The WyriHaximus.Network LogoWyriHaximus.Network?: WyriHaximus.net | 11 vistors online | Guest | Login | Register

Monthly Website Tips: Sitemap and Ping February


This month I'll get into getting your site noticed by several big parties on the web like Google, Yahoo!, MSN/Live and several pingback sites.

Sitemap

The sitemap specifycation allows webmasters to tell crawlers wich pages they have on their site. This is the basic goal of a sitemap file.

Priority

Besides that you can specify the latest update date and the priority of the page within the website. NOTE: Alot of people seem to think the priority field will get them a higher position in search engines. It DOESN'T! It only tells the importance of a page within site therefor it should be used with some things in mind. First of all you don't want your SE (Search Engine) visitors to enter you site on a list of topics (I'll use a forum as example in this post) but on a topic. So you give the topic pages a higher priority then the topic list pages. While a memberlist/member profile is 99.99999% of the time useless for someone that searches (unless your specific searching for it) so we rather award is the lowest possible priority within the site. When you have a menu on your site the pages in it are generally important pages with information you want your visitors to see, award them the highest possible priority. So the priority values for these pages are: menu page 1.0, topic 0.7, topiclist 0,5 and memberlist/member profile 0.1.

Files

The sitemap spec also allow separating the sitemap file into different files. This gives you a 'root' file and several 'child' files (note it doesn't allow nesting). The 'root' file is a list of 'child' files to include (note that the 'root' file cannot have any url entries in it only the including of 'child' files). The files have a limit of 10MB in size or 50.000 entries. (A normal site shouldn't reach the theoretical limit of 2.500.000.000 pages (roughly 2 humans on the sphere of mud per page) on the site. When you have 50.000 entires in the 'root' file and in each 'child' file. And otherwise you can always create a second sitemap file set that could handle anything over that limit.)

Google

Google's Webmasters Centre is a very big tool (especialy compared the Yahoo!'s and MSN/Live's) to manage and maintain your site within their index. One of the sections is the sitemap management and one of the most usefull features from the sitemap section is that they show how many pages are found in your sitemap and how many are indexed. If you (like me) split up your sitemap into different files it also shows how many out of how many links are from a file. It also (if encouring) shows you in what file there are any errors.
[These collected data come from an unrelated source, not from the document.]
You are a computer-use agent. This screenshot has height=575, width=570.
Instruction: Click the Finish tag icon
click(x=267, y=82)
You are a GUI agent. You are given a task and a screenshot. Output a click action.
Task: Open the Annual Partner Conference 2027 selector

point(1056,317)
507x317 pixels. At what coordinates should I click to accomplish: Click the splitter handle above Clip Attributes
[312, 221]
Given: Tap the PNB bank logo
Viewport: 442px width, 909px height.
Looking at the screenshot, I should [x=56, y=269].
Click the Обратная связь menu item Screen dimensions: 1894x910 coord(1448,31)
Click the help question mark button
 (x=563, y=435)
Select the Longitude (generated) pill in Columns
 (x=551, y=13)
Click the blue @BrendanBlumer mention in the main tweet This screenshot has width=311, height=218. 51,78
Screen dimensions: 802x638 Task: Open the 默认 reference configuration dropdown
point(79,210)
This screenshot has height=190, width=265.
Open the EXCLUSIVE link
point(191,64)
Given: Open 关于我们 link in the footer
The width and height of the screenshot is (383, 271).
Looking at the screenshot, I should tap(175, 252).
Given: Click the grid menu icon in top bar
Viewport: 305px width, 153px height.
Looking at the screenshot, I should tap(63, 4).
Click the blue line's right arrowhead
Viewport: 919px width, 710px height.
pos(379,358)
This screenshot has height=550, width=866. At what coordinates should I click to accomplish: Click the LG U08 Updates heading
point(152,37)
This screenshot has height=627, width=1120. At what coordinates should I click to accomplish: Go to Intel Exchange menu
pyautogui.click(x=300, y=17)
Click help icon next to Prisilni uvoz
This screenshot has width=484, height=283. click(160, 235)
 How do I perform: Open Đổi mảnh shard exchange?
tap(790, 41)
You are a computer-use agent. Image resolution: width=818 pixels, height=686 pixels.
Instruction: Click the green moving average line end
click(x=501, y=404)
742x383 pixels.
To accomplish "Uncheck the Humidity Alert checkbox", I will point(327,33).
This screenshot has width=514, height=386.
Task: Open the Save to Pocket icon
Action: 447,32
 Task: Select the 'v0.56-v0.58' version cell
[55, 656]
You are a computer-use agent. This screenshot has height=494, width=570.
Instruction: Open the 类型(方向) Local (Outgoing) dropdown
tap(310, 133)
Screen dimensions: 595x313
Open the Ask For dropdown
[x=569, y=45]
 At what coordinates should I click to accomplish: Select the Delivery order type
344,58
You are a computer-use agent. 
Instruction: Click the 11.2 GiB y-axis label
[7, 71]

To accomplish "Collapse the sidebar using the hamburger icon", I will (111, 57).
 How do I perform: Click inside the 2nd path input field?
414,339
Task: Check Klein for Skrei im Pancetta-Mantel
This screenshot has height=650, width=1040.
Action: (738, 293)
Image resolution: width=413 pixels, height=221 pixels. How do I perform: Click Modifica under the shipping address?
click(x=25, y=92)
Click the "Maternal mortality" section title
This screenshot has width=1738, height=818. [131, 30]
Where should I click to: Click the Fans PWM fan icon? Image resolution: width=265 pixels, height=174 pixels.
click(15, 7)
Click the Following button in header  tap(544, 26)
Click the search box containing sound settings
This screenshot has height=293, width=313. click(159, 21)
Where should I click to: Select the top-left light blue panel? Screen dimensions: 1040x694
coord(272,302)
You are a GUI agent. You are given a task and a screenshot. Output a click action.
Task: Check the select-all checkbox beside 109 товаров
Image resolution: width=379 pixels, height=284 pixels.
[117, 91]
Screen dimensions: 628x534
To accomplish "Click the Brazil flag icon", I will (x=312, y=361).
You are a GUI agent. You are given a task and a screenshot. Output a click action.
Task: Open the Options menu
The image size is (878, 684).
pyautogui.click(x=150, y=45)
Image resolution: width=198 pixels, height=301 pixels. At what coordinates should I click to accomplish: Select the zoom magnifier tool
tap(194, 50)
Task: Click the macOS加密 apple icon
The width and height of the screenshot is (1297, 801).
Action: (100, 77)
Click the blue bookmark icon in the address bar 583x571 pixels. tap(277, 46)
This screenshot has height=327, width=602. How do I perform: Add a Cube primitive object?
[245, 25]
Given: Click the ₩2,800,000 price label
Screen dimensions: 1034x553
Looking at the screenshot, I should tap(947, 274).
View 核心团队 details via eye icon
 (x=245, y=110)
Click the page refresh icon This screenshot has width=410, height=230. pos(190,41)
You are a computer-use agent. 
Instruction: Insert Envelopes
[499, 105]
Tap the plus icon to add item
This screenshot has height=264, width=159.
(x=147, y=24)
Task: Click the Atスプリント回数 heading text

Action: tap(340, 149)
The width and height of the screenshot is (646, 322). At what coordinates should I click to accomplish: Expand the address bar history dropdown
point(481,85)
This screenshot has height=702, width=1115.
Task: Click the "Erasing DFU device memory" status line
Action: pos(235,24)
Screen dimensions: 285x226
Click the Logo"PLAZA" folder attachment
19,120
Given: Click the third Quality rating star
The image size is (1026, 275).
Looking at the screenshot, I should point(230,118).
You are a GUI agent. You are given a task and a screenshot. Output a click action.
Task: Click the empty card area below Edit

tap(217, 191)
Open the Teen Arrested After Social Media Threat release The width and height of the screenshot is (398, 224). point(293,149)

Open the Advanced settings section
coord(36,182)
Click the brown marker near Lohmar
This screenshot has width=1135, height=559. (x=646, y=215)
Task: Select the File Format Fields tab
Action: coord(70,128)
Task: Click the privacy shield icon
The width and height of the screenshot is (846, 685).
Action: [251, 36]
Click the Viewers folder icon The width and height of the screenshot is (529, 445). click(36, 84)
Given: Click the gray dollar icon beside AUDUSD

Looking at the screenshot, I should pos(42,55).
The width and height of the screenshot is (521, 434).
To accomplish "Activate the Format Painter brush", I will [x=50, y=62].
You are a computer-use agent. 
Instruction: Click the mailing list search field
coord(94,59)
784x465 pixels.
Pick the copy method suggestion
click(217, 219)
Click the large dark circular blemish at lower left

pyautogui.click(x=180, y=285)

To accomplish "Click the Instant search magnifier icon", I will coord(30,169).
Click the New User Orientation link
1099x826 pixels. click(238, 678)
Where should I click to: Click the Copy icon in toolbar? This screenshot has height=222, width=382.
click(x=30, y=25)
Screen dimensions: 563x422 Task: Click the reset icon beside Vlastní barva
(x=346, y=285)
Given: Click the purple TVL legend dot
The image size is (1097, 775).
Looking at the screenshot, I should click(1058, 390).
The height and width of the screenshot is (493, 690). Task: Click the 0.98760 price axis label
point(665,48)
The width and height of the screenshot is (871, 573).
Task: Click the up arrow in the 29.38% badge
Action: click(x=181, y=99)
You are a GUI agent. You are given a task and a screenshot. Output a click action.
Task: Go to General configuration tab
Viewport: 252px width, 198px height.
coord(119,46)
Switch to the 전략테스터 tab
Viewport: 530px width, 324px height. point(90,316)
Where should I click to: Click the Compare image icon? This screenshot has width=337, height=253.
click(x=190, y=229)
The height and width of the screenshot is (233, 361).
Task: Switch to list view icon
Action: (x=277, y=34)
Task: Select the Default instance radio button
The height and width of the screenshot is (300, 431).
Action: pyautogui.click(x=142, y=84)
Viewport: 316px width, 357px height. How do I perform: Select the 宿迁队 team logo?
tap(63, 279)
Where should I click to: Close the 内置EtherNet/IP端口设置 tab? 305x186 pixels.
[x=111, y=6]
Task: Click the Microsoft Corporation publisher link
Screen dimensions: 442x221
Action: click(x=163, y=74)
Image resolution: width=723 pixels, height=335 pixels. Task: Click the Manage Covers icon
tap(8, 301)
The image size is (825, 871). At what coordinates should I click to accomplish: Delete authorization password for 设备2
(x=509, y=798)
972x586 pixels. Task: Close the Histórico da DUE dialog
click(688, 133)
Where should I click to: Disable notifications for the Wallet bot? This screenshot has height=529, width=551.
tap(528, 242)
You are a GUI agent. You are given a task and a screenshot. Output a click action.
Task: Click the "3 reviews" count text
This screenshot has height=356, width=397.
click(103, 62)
Besides the sitemaps management it also shows on what keywords your the highest and on what keywords you got the most visitors from. Giving a great insight on how well your site is doing in their index. Besides those numbers you can use the "site:" + domain syntax to find out how many pages and what is included from the specified domain. (Note that this does include subdomains.)

Yahoo!

The interface of Yahoo! is very simple and imo not very usefull compared to the google one. 2 months ago I added my sitemap there and it's barely visiting my site to check for updates. Also it seems to hold on to old pages very very long and still checks pages that didn't update in ages on a regular basis. (They are still checking my 3 (probably 5 year old now) year old portal.php that has the same message there ever since I start using bAdaptive for my site.)

MSN/Live

MSN/Live has a fairely better interface then Yahoo! not alot bet it gives you a bit more insigths on what their crawler has indexed and how they think about your site. It gives you site a number (x out of 5) where I can't find the requirements for. My guess is that it's their version of pagerank and they seem to have failed. (My site gets a 5 out of 5 and there are lot bigger sites then mine.) Or it could be a index how wel SEOed your site is.

Images

Images are a bit harder to get into search engines.results. Been trying to get my screenshots into images.google.com but for some reason google doesn't pick them up. MSN/Live does (although only 1.500 (out of 14.000), a college joked I got in at MSN/Live by not following standards and google doesn't let me in because of that :P. (Got both the title and alt attribute in them.) It kinda made me wonder why google wouldn't let me into their index. Some other month more on this when I figured it out :).

Pinging the engines

When you got your neat little sitemap you also want to let the engines knows you have it ready or changed. They run ping beacons for that. You simply send an HTTP request with your full sitemap URL and they add it to their queue of things to check. There are also services like AAA that ping them for you and save's you the trouble of pinging 5 different engines. But if you want to do this your self (like me) here are the most used (get a link for that stupid!) search engines and how to ping them:

  • Normal Engines
    • Ask.com: http://submissions.ask.com/ping?sitemap=[SITEMAPURL]
    • Google: http://www.google.com/webmasters/sitemaps/ping?sitemap=[SITEMAPURL]
    • Yahoo: http://search.yahooapis.com/SiteExplorerService/V1/updateNotification?appid=YahooDemo&url=[SITEMAPURL]
    • MSN/Live.com: http://webmaster.live.com/ping.aspx?siteMap=[SITEMAPURL]
  • Ping Services
    • http://www.sitemapwriter.com/notify.php?crawler=all&url=[SITEMAPURL]

Pinging the engines 2

(This next bit only applies to blogs.)

Ok this is the same but with a bit of a twist in it. Instead of pinging the sites about a changed sitemap you'll be pinging blog related services that either ping others (Ping-O-Matic), crawlers like Google Blogsearch or services Feedburner to let them know you created or edited a post.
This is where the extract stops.